> [Exercise requirements]: The string "button" may appear in lines of the data; report how many lines contain it, with no other output.

> [Supplied data]:
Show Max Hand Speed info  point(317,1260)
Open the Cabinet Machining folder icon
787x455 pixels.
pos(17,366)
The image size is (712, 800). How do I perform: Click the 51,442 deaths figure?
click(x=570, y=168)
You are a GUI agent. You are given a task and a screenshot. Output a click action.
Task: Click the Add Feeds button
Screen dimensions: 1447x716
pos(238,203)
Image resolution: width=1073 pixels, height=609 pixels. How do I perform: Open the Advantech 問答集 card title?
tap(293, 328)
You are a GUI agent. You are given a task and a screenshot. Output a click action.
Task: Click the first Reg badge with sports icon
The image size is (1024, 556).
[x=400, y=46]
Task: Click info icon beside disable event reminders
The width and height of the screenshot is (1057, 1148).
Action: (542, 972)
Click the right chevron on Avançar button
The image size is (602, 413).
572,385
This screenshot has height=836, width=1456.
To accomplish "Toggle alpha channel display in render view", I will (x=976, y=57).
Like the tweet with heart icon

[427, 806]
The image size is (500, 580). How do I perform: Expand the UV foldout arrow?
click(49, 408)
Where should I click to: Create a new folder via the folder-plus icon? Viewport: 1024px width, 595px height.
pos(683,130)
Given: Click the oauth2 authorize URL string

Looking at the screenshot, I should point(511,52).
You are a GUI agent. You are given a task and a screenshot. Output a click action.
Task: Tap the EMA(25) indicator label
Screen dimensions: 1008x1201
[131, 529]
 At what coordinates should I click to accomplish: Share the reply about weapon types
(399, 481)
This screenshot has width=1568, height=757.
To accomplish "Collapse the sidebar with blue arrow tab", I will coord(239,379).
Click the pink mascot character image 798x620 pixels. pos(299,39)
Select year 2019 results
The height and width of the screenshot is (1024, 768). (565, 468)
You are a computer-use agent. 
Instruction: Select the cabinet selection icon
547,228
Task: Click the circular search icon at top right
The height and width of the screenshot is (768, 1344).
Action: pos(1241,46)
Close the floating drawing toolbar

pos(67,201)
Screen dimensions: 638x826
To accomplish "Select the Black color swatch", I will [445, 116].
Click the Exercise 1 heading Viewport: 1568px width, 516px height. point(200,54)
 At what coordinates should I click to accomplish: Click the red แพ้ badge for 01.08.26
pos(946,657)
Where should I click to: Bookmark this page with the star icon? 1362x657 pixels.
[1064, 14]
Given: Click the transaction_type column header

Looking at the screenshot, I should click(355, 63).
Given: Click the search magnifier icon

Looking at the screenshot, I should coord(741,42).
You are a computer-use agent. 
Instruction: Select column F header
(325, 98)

> [Answer below]: 2